▶ Pixel coordinate grounding data:
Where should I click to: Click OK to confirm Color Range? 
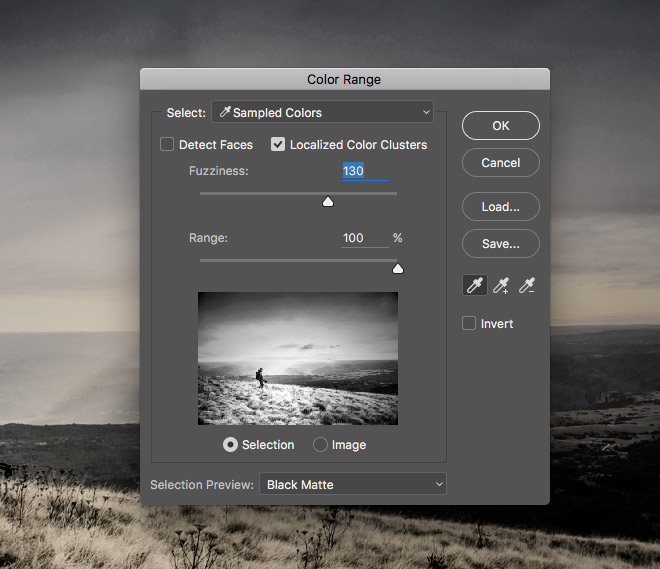500,126
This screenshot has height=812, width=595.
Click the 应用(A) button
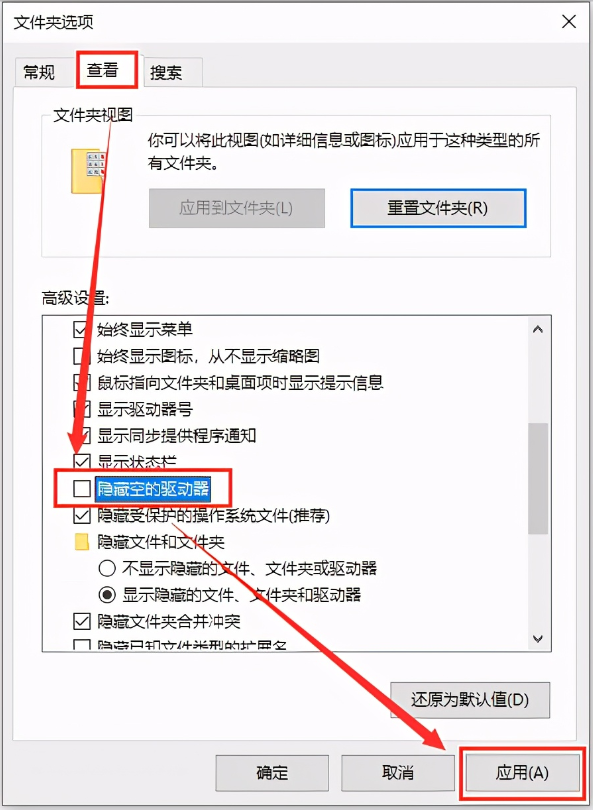(522, 773)
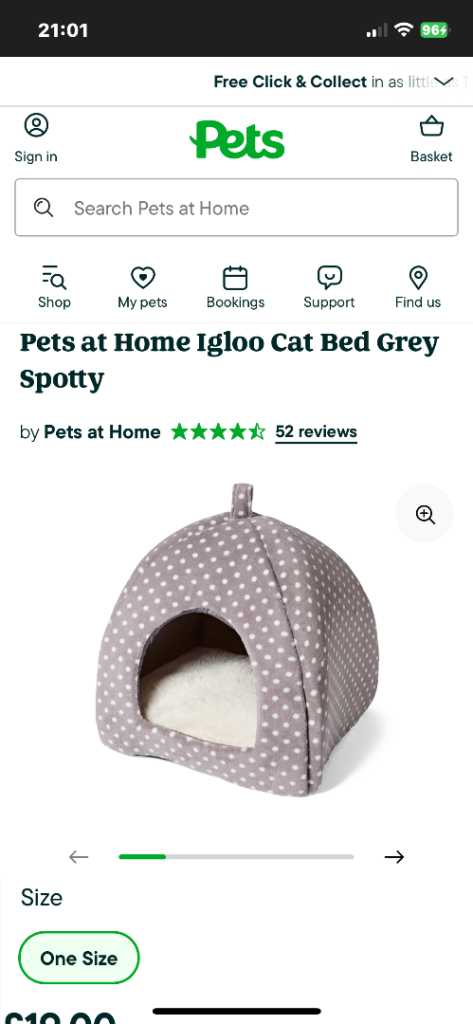473x1024 pixels.
Task: Open My pets heart icon
Action: [142, 278]
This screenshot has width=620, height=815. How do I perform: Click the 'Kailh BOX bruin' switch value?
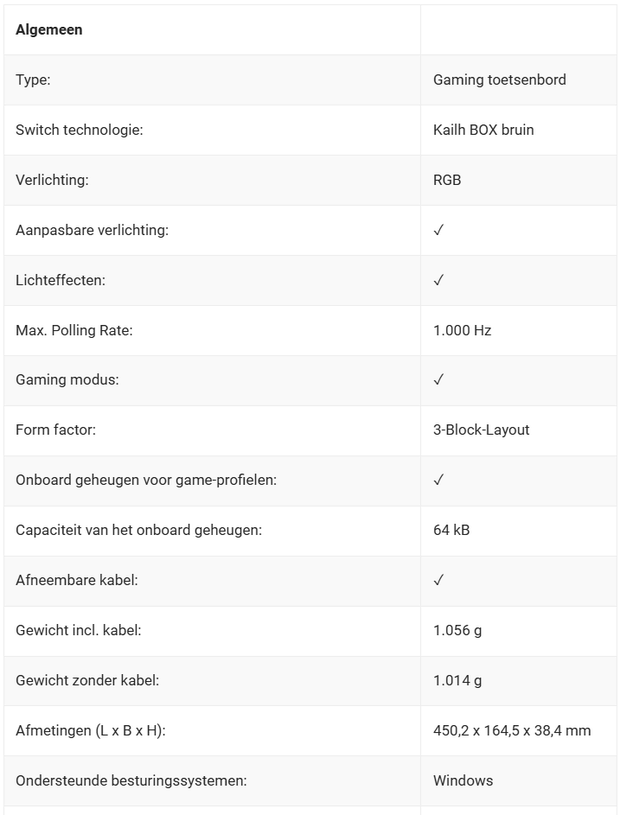pos(483,130)
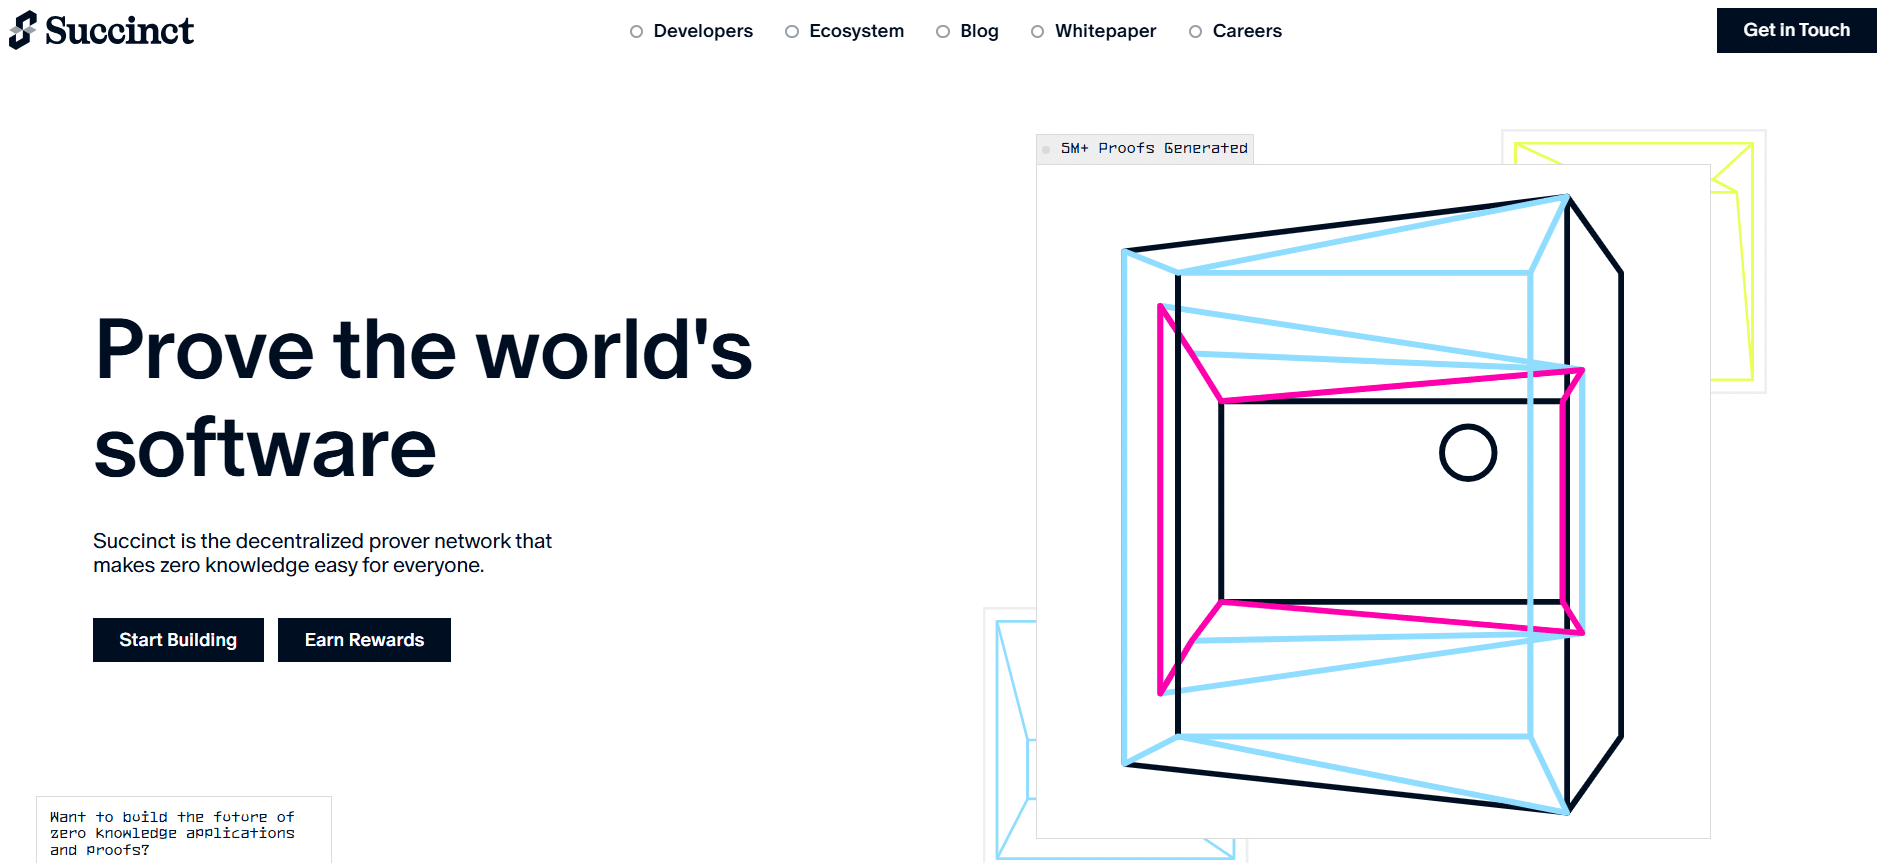Image resolution: width=1886 pixels, height=863 pixels.
Task: Click the grey dot before 5M+ Proofs
Action: 1046,149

▶ Work instructions: Exactly as written, restate all of the data, leaving out the images.

▶ Solution for this exercise:
Where should I click to: Click OK to confirm Color Range? 
500,126
This screenshot has height=812, width=595.
Click the 应用(A) button
(522, 773)
473x1024 pixels.
Task: Open My pets heart icon
Action: [142, 278]
This screenshot has width=620, height=815. How do I perform: Click the 'Kailh BOX bruin' switch value?
pos(483,130)
Image resolution: width=1886 pixels, height=863 pixels.
Task: Click the grey dot before 5M+ Proofs
Action: 1046,149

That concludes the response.